Observational humour and solo improv play

Check out this humour specialist’s observational humor monologues based on real-life events at his Toastmasters Club.

It sounds like the kind of thing you could do to practice improv comedy on your own, although I’m sure it takes a lot of practice to come up with things as quickly as he does!

  • Strangely enough, I don’t see anything close to humour in this monologue. It sounds like boring babble to me. Is there something wrong with me?

  • Victor Calvert

    @Tania: I’d have to agree; it’s not all that amusing. A couple of the parts could have been good in person, but aren’t at all amusing when written.

    On the other hand, the “Unlikely Quotes” joke contest, posted today, plays off of things we should all recognize; I didn’t get nine of the 26, and most of the rest were quite amusing.

  • Tania and Victor,
    You are both absolutely right.

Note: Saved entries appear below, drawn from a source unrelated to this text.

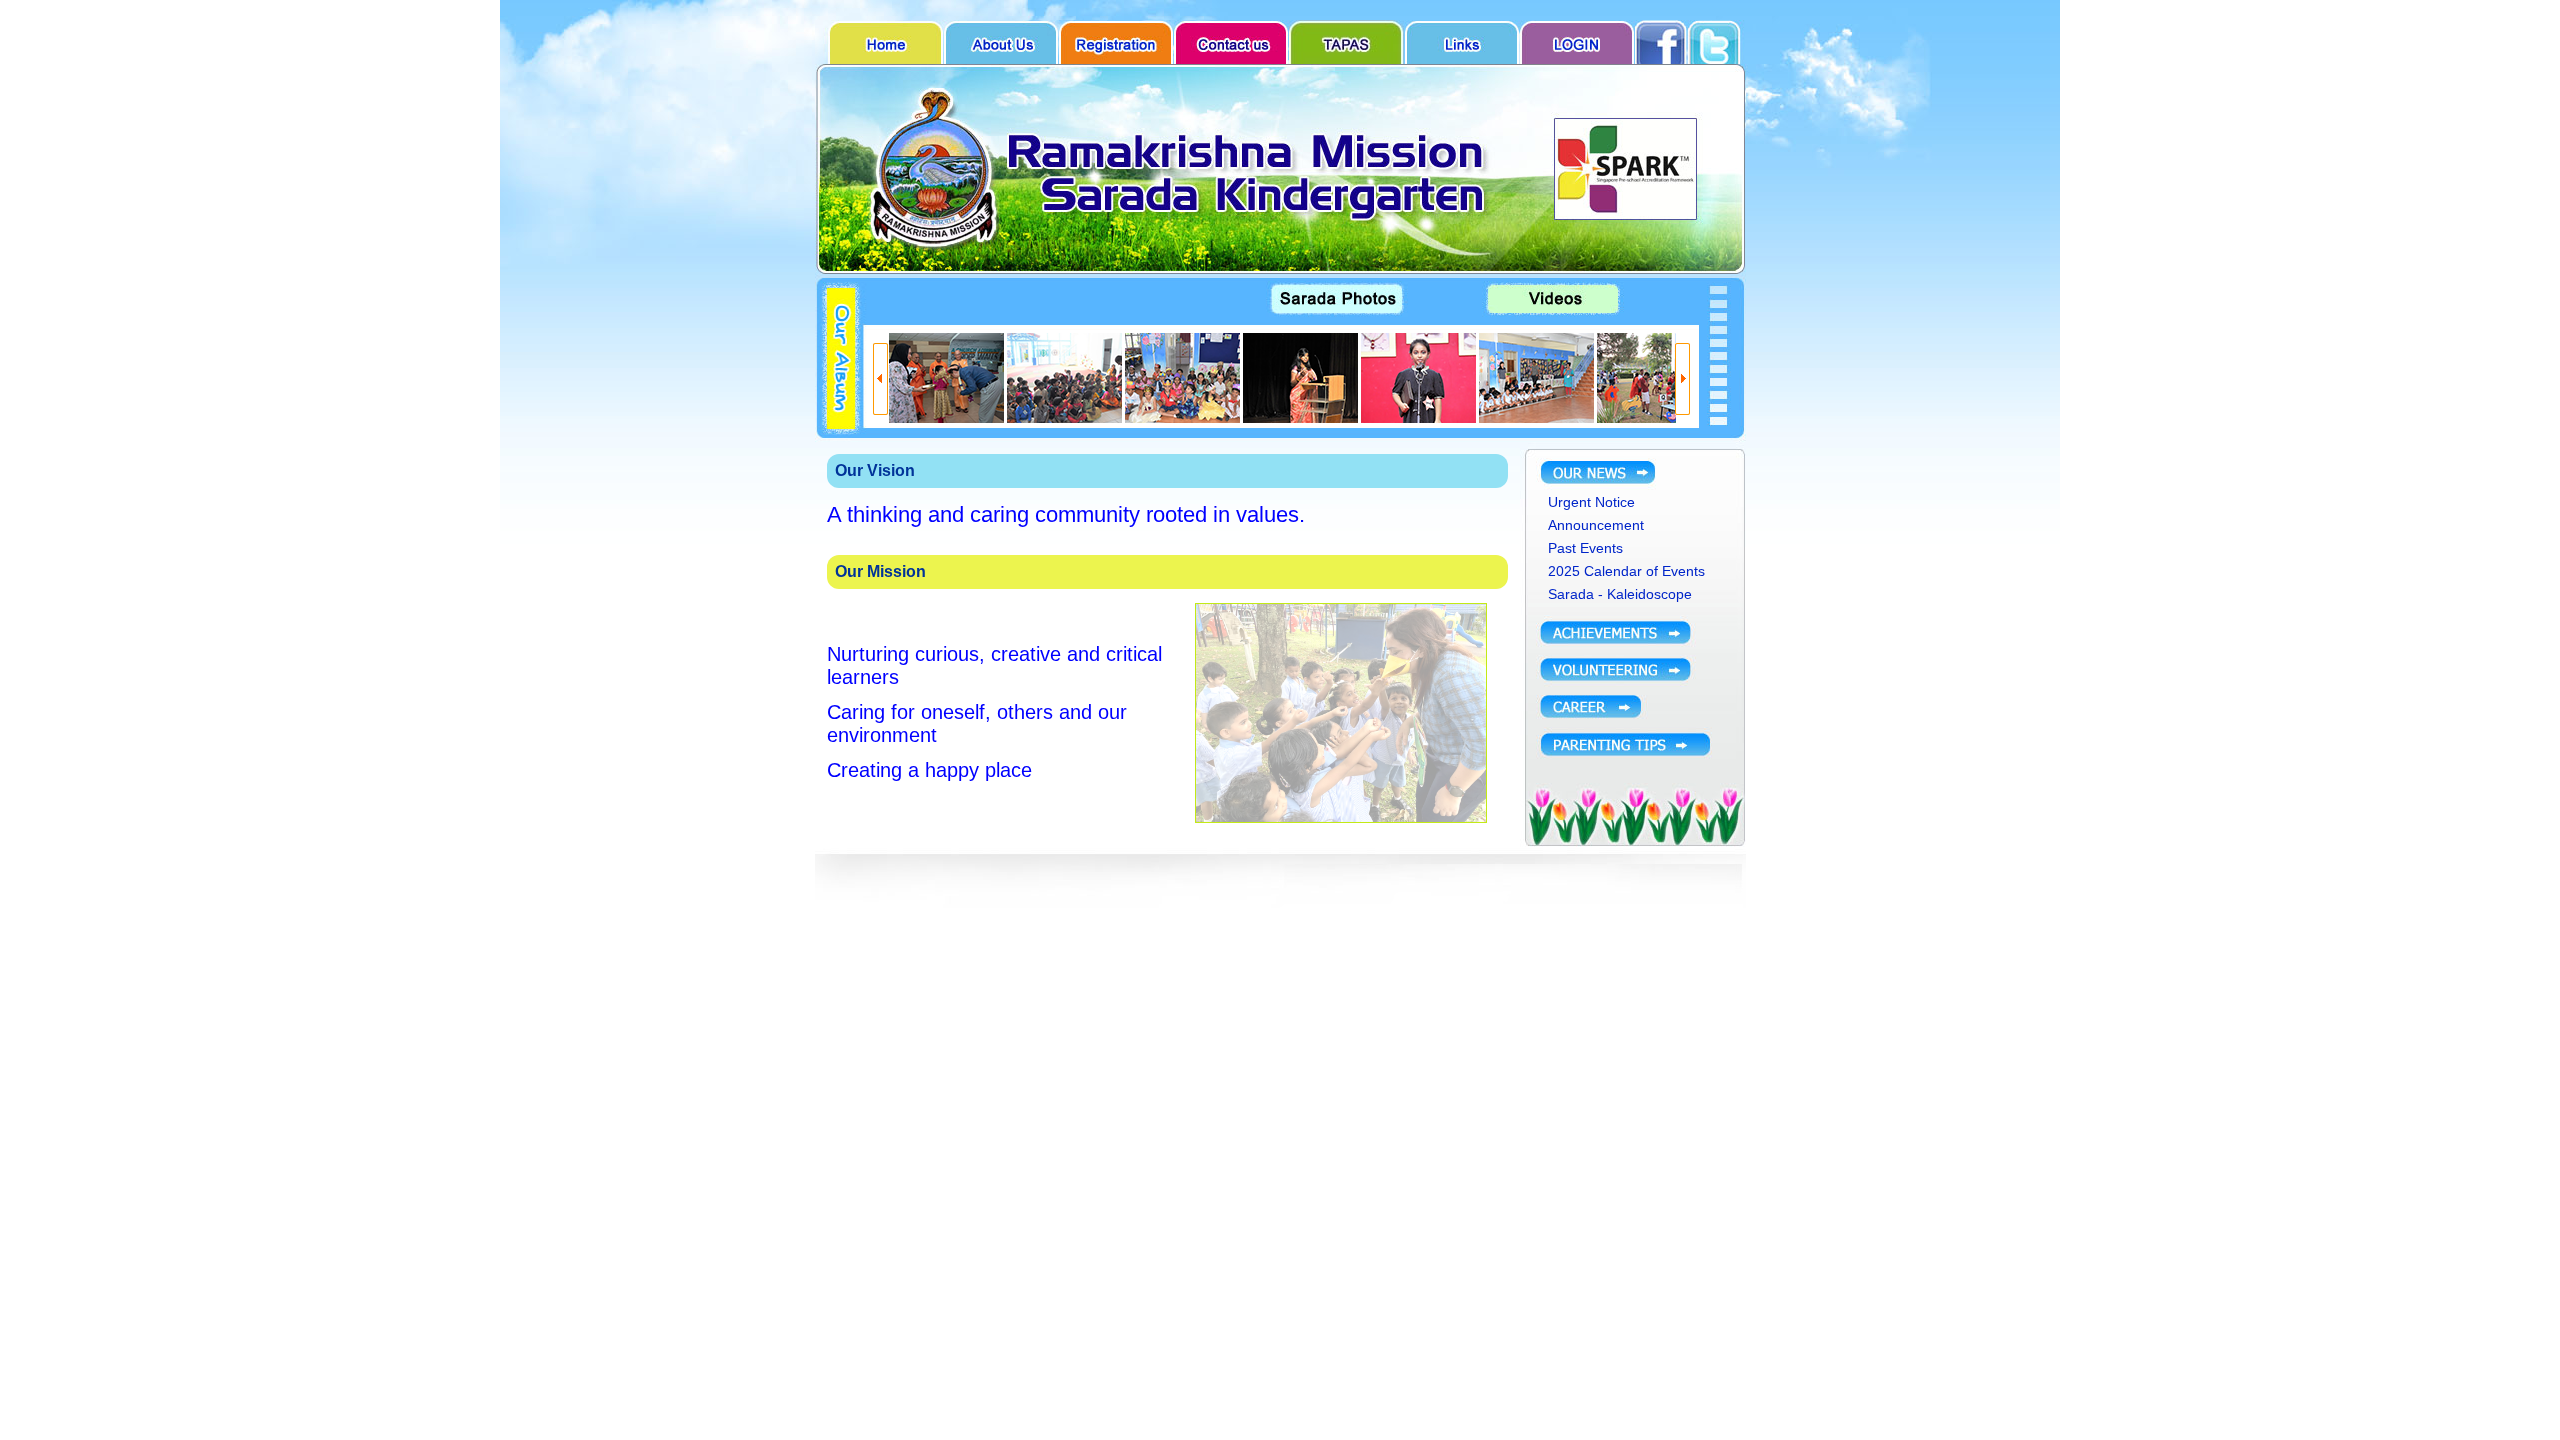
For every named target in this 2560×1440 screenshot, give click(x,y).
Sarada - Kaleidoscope (1620, 594)
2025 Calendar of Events (1626, 571)
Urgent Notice (1591, 502)
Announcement (1596, 525)
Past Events (1585, 548)
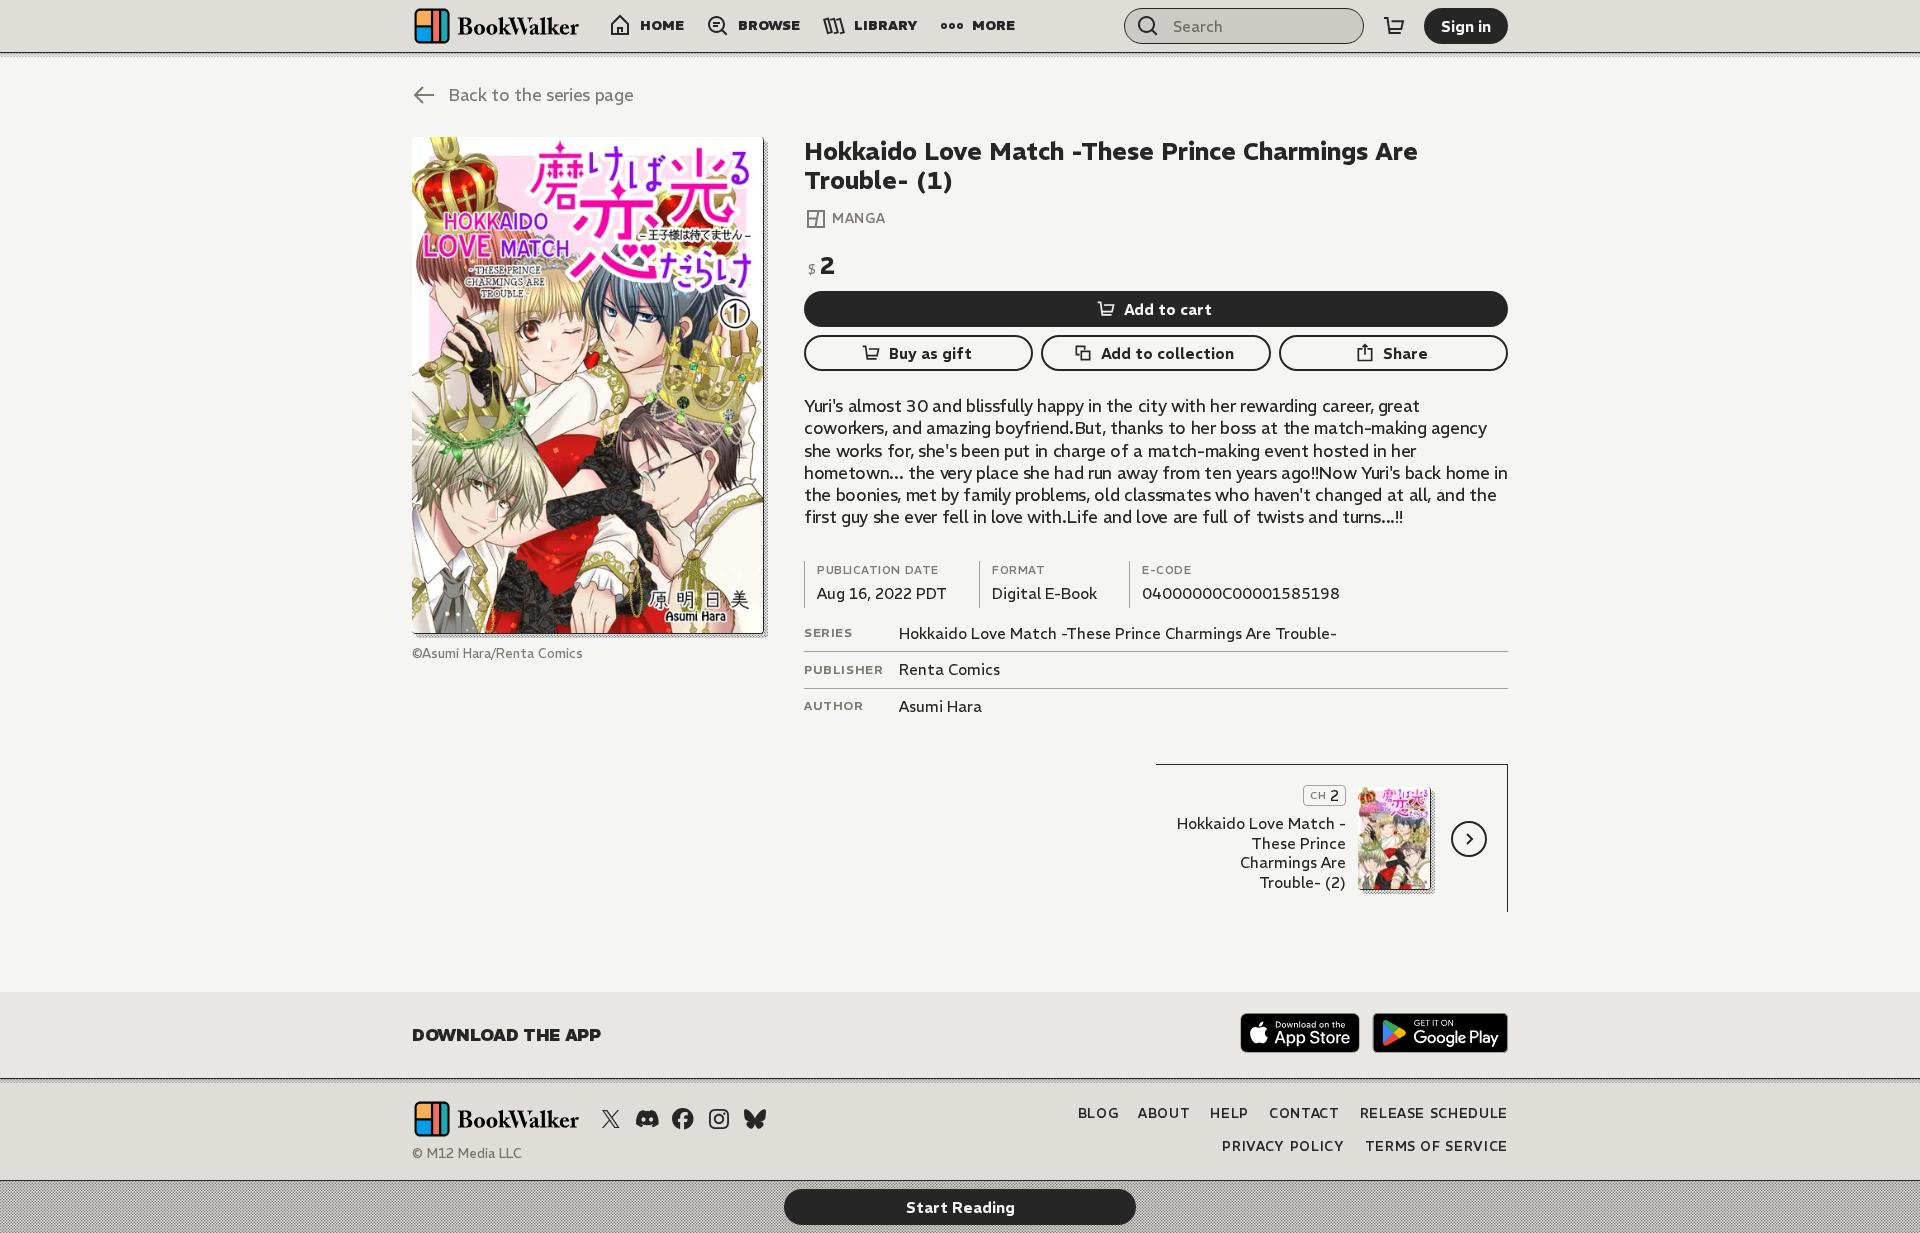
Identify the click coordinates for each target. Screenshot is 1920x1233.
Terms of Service (1436, 1146)
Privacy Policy (1283, 1146)
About (1164, 1113)
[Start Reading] (588, 385)
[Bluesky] (755, 1119)
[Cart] (1394, 26)
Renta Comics (949, 669)
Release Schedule (1434, 1113)
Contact (1304, 1113)
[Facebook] (683, 1119)
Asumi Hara (940, 706)
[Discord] (647, 1119)
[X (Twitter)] (611, 1119)
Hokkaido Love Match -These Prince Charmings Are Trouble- (1118, 633)
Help (1229, 1113)
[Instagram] (719, 1119)
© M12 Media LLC (467, 1153)
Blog (1098, 1113)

The observational humor monologues, in writing, are not normally very funny. In the moment, in front of a live audience, they play very strongly. It’s the \you had to be there\ factor. A great observational humor joke, told at work the next day around the water cooler, is likely to get only a polite smile! The case studies are presented for speakers who want to sharpen their skill of opening a speech with an original piece of observational humor. It’s powerful. But in writing, it will never fill the pages of a best selling humor book! The joke contests are something else. What they have taught me is the subjective nature of humor. There is so much diversity in what the judges think are the top three entries in any joke contest. My personal favorite joke is rarely the winner of a contest. Sometimes, my favorite is not even in the top three. Humor is an art and not a science.
    John Kinde

  • That’s precisely why I like it. =) In-jokes strengthen group relationships because they create an “in” group versus an “out” group and reinforce people’s belonging. Callbacks are funny that way, too – they’re funnier than stand-alone lines because getting them makes you feel special.

  • Exactly. Valuable insights. The superiority theory of humor doesn’t help us to see things in a funny way as much as it helps us to understand WHY people laugh. Understanding the theory of humor doen’t necessarily help us to laugh more, but it does help us to hear, appreciate, and create the music of humor. And that can make us funnier to other people.